Все командиры поддержали Метелицу и грузина. Решено было прорываться.
На рассвете передовые красногвардейские отряды повели наступление на Боярский. Насколько позволила местность, развернулись в цепи. Скоро завязался ожесточенный, продолжавшийся сутки бой.
Чехословацкий десант в конце концов был уничтожен, дорога на Верхнеудинск пробита. Но победа досталась дорогой ценой. В бою погибли лучшие командиры и лучшие части. Деморализованная и обескровленная армия не могла развить достигнутого успеха. В результате только небольшая группа бойцов с одним бронепоездом вышла из окружения.
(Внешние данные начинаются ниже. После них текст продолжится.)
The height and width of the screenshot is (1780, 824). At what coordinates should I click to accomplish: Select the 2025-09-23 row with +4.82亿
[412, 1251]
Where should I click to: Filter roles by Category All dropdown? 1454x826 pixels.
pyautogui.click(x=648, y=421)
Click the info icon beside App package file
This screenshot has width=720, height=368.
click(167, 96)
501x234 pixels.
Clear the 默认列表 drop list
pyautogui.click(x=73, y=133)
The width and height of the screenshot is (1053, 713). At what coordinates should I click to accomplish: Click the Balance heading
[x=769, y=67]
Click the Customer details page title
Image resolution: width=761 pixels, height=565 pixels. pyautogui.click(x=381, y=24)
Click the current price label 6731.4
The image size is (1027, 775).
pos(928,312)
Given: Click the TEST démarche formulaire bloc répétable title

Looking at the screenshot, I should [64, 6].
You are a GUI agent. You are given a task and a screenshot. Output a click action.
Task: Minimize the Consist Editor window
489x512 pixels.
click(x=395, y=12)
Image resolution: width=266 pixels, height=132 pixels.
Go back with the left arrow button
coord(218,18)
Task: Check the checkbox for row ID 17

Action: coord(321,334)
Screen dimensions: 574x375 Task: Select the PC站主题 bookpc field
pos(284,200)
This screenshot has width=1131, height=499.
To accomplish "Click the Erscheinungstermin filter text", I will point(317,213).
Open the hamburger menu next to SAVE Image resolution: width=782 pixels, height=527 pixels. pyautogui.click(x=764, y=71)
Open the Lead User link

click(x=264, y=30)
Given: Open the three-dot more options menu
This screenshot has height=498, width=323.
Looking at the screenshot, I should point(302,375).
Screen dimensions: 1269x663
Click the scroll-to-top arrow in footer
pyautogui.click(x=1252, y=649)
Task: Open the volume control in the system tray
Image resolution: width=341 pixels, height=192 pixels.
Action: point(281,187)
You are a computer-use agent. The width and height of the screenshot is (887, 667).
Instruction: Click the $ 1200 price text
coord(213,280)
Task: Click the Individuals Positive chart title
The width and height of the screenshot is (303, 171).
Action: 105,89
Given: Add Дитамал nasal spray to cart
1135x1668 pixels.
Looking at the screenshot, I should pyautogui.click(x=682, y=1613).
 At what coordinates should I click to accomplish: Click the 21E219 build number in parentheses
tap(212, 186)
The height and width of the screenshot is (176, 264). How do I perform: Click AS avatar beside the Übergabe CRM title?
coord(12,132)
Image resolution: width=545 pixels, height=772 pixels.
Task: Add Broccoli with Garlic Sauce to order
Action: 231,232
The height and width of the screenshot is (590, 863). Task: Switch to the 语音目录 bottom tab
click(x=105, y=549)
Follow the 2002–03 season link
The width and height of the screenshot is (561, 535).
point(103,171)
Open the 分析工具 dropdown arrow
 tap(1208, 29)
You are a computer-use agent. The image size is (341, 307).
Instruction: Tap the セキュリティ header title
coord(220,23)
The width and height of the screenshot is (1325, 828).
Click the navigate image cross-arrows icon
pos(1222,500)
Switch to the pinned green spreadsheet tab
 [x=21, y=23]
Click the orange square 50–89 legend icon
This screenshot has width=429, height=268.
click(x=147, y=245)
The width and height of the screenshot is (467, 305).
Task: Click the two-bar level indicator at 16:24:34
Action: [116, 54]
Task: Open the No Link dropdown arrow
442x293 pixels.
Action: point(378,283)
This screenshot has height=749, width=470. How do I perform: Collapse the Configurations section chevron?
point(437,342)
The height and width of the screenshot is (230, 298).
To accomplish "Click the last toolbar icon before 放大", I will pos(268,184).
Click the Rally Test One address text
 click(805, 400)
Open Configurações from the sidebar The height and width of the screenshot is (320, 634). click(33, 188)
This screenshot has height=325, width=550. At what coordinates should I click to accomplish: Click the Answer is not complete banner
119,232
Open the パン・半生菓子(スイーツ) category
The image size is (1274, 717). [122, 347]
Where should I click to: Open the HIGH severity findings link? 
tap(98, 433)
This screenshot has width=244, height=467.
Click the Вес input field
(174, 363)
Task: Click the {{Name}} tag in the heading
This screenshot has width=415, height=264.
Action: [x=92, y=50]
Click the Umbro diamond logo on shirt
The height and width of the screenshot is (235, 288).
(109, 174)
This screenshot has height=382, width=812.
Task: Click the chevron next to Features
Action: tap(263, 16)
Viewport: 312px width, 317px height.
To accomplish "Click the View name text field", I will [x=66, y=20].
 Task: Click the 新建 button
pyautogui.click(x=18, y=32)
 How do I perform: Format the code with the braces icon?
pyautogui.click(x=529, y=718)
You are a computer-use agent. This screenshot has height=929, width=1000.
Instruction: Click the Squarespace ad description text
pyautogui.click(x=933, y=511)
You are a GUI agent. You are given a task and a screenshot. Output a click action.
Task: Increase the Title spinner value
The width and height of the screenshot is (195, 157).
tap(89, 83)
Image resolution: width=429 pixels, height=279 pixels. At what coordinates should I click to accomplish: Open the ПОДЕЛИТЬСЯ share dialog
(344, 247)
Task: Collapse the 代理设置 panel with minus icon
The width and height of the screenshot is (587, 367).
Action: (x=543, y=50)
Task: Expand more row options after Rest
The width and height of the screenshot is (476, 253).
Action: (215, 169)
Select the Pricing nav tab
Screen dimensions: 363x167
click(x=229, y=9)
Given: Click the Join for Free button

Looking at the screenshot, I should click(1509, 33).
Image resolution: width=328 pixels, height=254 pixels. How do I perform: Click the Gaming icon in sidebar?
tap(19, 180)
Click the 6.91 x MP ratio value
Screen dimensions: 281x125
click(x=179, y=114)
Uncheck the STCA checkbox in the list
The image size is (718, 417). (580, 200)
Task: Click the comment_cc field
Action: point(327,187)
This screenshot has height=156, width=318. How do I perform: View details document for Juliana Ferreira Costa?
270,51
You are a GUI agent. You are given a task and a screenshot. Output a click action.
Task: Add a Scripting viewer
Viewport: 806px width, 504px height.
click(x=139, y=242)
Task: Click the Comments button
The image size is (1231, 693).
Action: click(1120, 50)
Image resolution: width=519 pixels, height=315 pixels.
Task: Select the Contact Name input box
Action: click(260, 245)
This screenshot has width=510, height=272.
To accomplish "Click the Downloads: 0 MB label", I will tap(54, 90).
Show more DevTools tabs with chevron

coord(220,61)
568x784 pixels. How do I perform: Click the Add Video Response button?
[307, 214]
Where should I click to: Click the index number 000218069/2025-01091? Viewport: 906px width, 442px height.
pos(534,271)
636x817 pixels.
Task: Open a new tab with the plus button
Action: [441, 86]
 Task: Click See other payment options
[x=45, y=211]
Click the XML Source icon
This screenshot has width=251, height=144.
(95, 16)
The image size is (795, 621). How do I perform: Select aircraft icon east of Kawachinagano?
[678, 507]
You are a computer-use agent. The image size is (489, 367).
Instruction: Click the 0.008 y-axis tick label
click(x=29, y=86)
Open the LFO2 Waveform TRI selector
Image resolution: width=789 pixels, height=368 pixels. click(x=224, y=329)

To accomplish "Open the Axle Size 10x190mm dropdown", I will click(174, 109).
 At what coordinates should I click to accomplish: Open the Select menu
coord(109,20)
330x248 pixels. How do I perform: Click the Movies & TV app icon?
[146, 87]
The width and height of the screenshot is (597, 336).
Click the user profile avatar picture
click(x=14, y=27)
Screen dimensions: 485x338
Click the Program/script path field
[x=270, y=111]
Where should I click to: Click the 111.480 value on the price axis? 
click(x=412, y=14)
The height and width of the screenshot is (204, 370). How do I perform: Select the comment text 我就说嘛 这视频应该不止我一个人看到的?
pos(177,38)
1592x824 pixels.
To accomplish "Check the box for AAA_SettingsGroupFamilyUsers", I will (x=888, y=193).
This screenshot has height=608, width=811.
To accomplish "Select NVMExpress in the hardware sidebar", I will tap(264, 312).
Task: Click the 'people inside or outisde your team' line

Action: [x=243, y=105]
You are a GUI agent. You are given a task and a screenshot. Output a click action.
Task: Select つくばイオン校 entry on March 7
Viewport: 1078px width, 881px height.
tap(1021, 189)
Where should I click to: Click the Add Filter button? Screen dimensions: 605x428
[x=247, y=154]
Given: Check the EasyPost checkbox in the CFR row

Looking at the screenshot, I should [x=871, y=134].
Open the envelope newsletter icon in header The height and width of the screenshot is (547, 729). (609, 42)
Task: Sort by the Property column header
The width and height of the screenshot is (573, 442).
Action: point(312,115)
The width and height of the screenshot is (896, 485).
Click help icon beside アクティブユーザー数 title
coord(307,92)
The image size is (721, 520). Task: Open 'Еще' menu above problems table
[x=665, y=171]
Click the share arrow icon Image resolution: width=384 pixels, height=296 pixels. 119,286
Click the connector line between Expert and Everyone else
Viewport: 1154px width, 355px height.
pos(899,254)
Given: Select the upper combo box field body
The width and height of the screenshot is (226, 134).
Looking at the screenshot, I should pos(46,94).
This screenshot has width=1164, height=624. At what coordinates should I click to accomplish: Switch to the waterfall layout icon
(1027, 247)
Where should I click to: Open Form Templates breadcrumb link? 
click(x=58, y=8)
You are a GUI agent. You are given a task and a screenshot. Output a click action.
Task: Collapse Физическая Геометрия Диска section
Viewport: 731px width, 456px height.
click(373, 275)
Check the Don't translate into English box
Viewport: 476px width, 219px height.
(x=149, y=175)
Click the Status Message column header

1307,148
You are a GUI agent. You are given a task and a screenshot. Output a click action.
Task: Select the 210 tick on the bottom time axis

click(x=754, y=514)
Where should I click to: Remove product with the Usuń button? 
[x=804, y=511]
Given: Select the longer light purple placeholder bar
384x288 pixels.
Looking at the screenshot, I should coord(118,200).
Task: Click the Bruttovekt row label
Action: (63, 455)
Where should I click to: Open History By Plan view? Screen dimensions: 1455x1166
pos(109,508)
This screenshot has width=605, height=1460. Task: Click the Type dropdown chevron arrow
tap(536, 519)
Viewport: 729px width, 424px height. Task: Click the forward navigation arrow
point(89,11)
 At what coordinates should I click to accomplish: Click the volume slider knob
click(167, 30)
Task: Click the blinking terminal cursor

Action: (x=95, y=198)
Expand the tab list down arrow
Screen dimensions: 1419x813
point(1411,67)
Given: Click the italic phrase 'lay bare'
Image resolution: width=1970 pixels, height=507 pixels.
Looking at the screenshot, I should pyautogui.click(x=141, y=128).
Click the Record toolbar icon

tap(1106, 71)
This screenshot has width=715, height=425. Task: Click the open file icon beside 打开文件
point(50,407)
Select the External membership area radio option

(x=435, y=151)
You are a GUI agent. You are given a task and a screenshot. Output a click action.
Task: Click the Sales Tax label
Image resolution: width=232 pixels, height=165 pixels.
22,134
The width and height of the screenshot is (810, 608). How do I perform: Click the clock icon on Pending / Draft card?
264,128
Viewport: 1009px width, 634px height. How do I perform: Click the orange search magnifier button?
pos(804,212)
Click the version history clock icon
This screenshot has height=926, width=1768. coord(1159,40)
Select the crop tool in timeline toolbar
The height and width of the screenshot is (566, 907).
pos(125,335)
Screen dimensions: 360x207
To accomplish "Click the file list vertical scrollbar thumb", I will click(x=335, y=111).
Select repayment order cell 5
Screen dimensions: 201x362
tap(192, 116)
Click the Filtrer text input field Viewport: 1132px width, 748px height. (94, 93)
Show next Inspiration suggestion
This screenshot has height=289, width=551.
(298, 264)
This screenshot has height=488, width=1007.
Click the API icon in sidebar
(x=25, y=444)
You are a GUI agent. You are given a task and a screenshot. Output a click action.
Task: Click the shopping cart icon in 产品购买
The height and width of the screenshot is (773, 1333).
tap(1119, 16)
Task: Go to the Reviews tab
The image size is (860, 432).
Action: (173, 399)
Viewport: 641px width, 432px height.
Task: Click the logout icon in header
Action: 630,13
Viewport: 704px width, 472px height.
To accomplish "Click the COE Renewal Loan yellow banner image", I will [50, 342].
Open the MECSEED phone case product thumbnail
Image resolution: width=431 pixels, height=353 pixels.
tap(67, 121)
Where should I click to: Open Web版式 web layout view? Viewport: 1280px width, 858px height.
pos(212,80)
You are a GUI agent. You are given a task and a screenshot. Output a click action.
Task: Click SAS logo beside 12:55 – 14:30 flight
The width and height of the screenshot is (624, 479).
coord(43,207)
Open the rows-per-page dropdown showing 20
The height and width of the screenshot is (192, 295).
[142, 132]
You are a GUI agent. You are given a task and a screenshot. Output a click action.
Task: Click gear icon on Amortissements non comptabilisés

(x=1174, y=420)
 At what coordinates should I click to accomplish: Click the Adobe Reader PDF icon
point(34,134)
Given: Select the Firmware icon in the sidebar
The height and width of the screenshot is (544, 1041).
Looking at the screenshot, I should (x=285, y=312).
Остальные либо ушли в тайгу, либо сдались в плен у разъезда Тимлюй. Всех, кто сдался в плен, белогвардейцы расстреляли на берегу Байкала.
Так прекратил свое существование Прибайкальский фронт.
Когда Лазо был назначен командующим этим фронтом, его фактически уже не существовало. Верхнеудинск пал, и на восток отходили разрозненные и совершенно небоеспособные группы красногвардейцев. На них охотились, как на зверей, семейские кулаки и бурятские нойоны, а в казачьих станицах уже создавались белоповстанческие дружины.
Прибыв на станцию Хилок и выяснив положение, Лазо понял, что нечего было и думать отстоять Забайкалье. Можно было только замедлить продвижение противника и дать возможность в полном порядке эвакуировать из Читы советские учреждения и сотни раненых красногвардейцев.
Для этой цели Лазо спешно организовал команду подрывников из шахтеров и матросов и начал взрывать все мосты за своим бронепоездом.
Спешившие на фронт аргунцы встретились с Лазо на станции Могзон. Когда Тимофей Косых и Роман пришли к нему, он встретил их угрюмый и озабоченный. Лицо его заметно осунулось, под глазами лежали синие тени.
— Что так худо выглядишь, товарищ Лазо? Уж не болен ли ты?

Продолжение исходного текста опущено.